### [EXERCISE OBJECTIVE]
Could you return everything in the material from the line containing "The image size is (1817, 1021)." down to the line containing "pos(435,92)", both included, copied word for word and without the pictures?
## start EXTRACTED MATERIAL
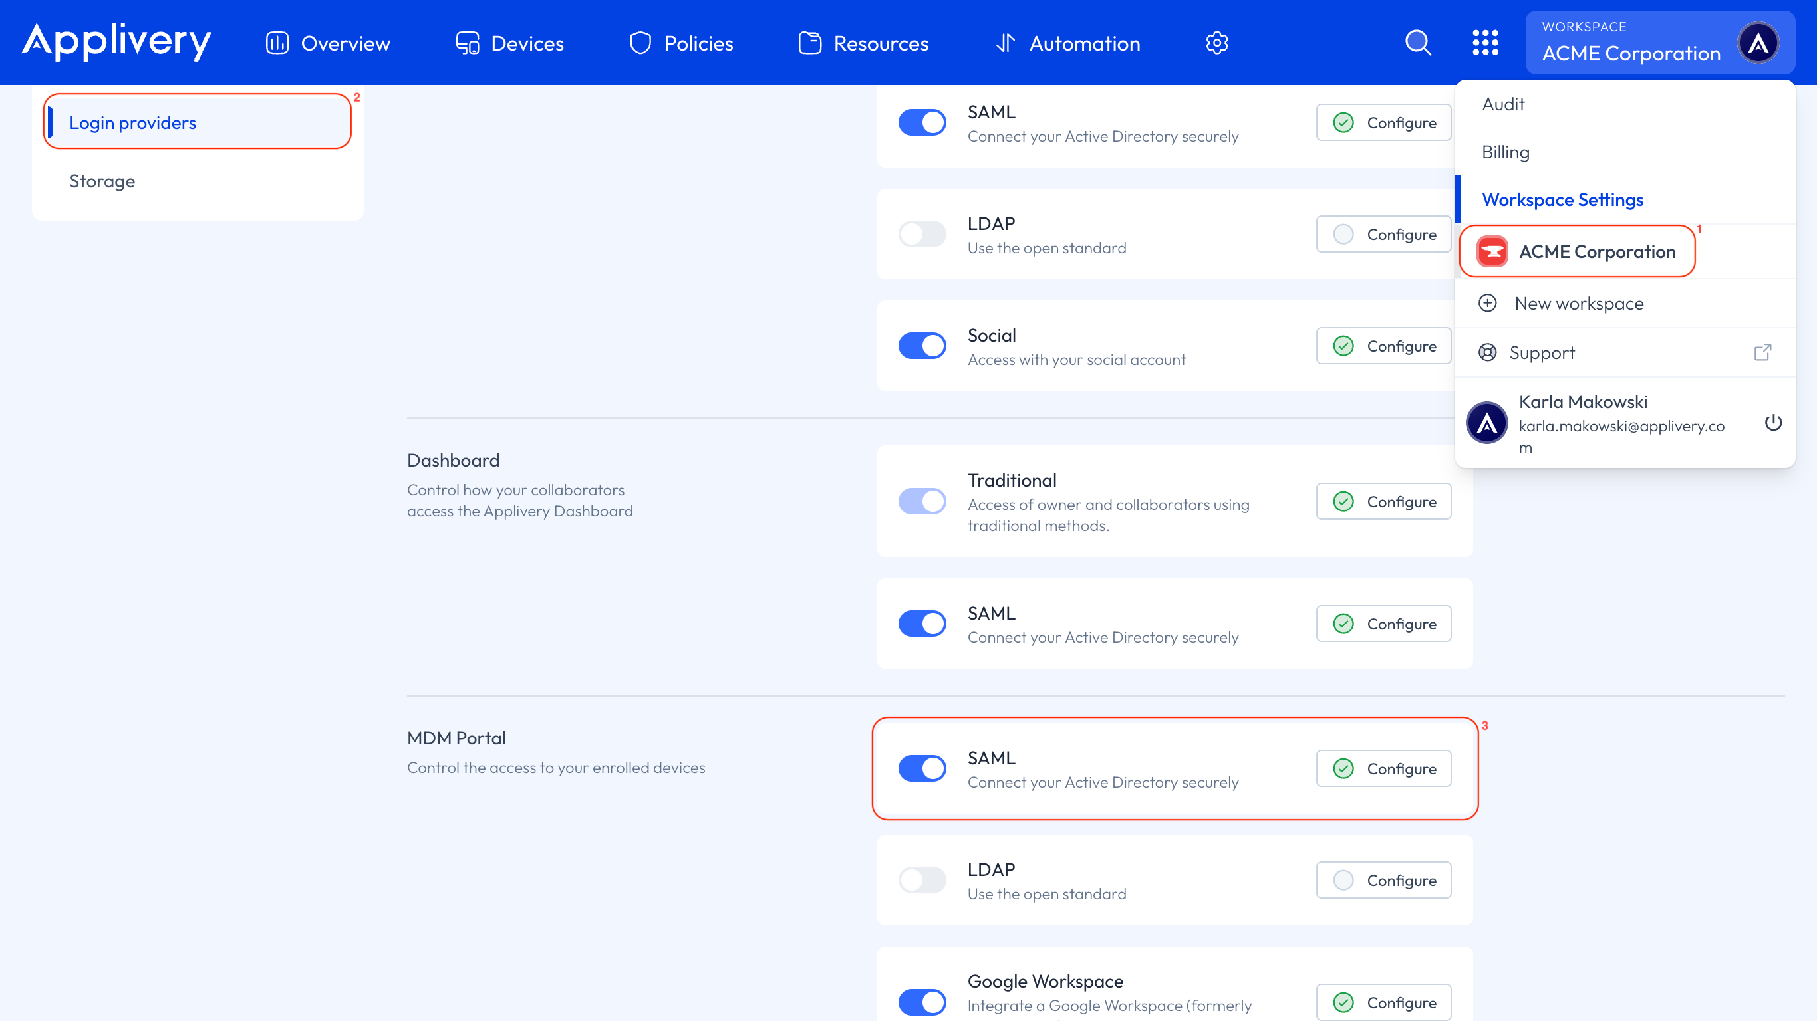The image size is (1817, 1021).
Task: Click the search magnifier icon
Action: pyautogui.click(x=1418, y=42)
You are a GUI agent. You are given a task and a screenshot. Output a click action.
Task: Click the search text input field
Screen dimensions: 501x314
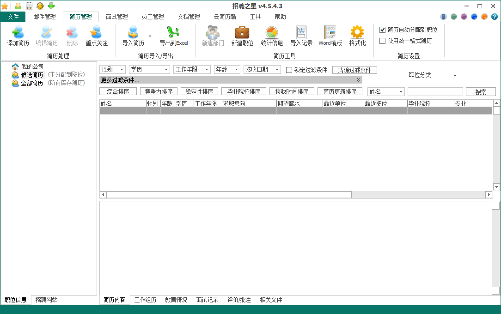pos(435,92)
## end EXTRACTED MATERIAL
## start EXTRACTED MATERIAL
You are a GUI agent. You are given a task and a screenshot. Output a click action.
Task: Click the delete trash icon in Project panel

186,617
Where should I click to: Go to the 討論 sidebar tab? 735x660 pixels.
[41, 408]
## end EXTRACTED MATERIAL
## start EXTRACTED MATERIAL
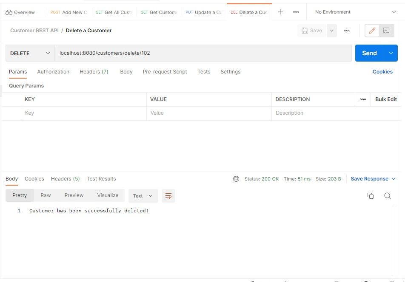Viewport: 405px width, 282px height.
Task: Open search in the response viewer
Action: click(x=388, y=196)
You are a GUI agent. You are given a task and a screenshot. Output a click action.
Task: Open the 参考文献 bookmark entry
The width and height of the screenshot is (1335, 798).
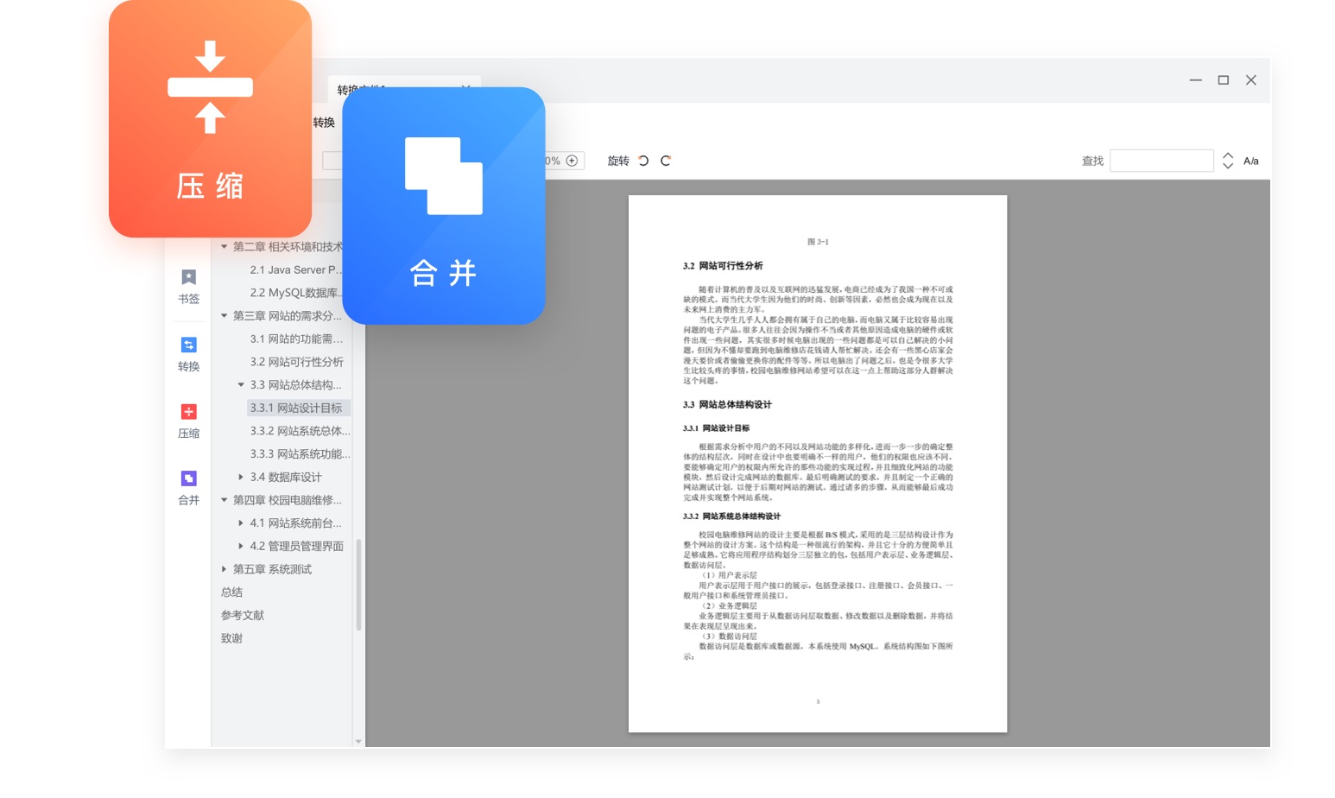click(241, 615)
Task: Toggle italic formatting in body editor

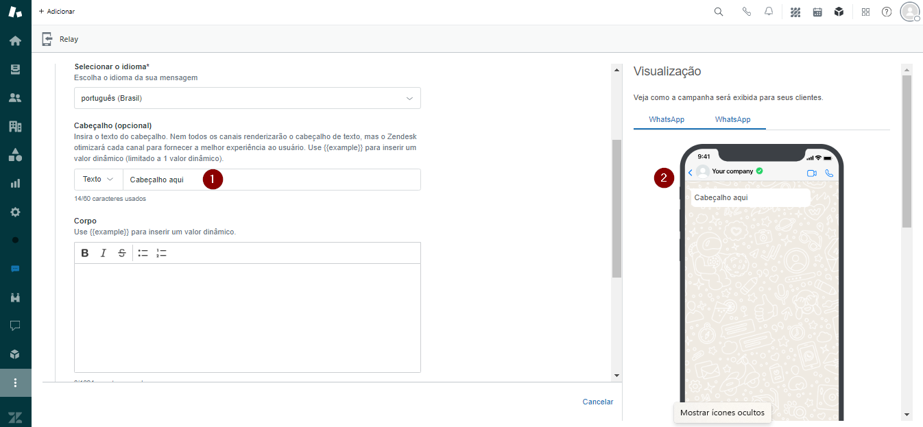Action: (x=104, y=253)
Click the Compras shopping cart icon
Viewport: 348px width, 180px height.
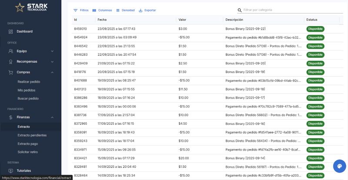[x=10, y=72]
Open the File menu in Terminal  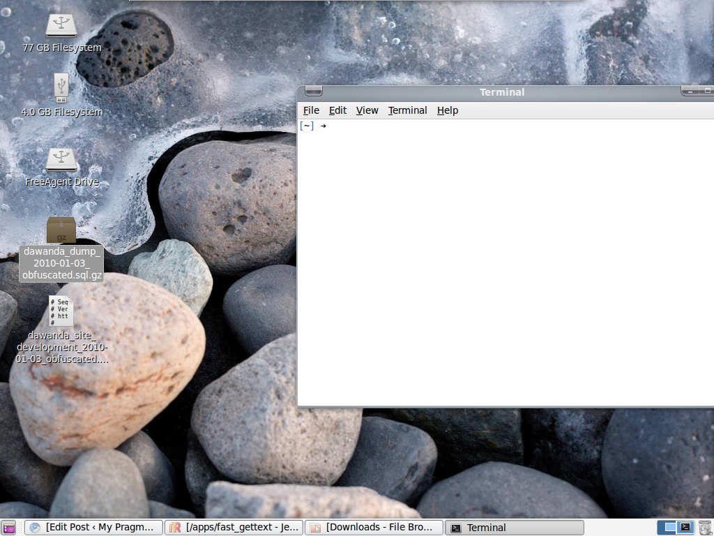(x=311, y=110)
## end EXTRACTED MATERIAL
### [SOLUTION]
The image size is (1817, 1021).
Task: Click the search magnifier icon
Action: pyautogui.click(x=1418, y=42)
You are a GUI agent. You are given a task and a screenshot. Output a click action.
Task: Click the search text input field
Screen dimensions: 501x314
pos(435,92)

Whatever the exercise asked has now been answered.